A bank offers 5.00% on savings accounts. What is the effective annual rate if interest is compounded monthly?

1 answer

To calculate the effective annual rate (EAR) when the nominal interest rate is compounded monthly, you can use the following formula:

\[ \text{EAR} = \left(1 + \frac{r}{n}\right)^{nt} - 1 \]

Where:

  • \( r \) is the nominal interest rate (as a decimal),
  • \( n \) is the number of compounding periods per year,
  • \( t \) is the number of years.

In this case:

  • \( r = 0.05 \) (5.00% as a decimal),
  • \( n = 12 \) (monthly compounding),
  • \( t = 1 \) (we're calculating for 1 year).

Plugging in these values:

\[ \text{EAR} = \left(1 + \frac{0.05}{12}\right)^{12 \times 1} - 1 \]

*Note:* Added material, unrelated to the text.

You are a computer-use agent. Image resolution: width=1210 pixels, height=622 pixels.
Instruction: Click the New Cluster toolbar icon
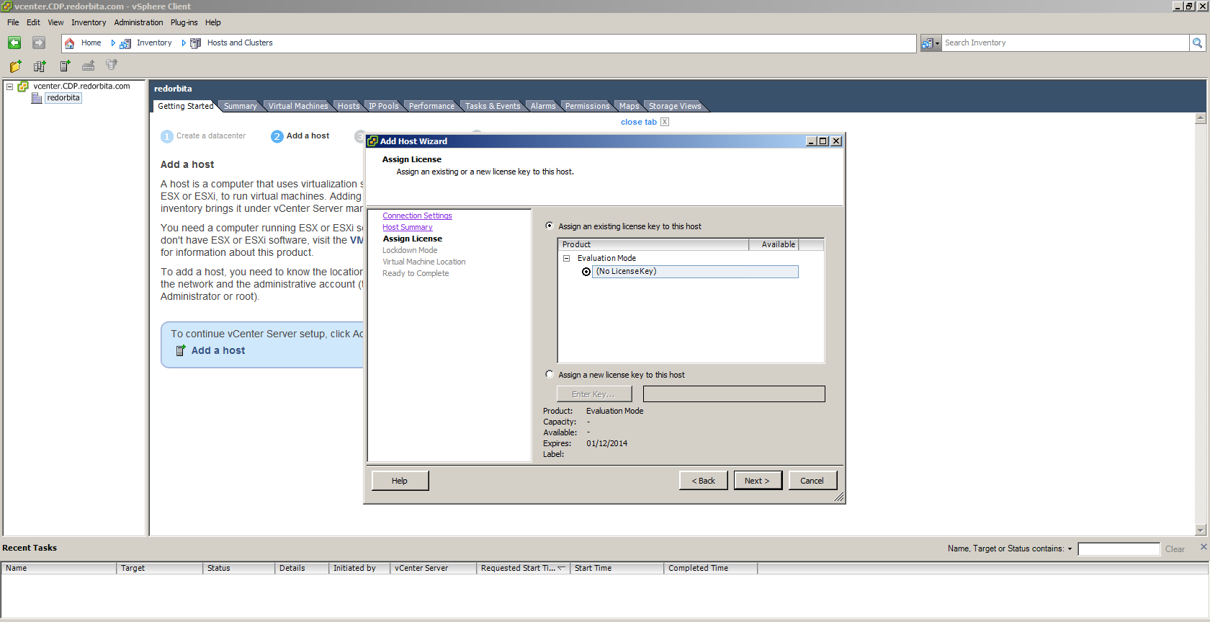[40, 66]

First, calculate \( \frac{0.05}{12} \):

\[ \frac{0.05}{12} = 0.00416667 \]

Next, calculate \( 1 + 0.00416667 \):

\[ 1 + 0.00416667 = 1.00416667 \]

Now we raise this to the power of 12:

\[ (1.00416667)^{12} \approx 1.0511619 \]

Finally, subtract 1:

\[ \text{EAR} \approx 1.0511619 - 1 \approx 0.0511619 \]

Convert this back to a percentage:

\[ \text{EAR} \approx 0.0511619 \times 100 \approx 5.11619% \]

Thus, the effective annual rate is approximately 5.12% when rounded to two decimal places.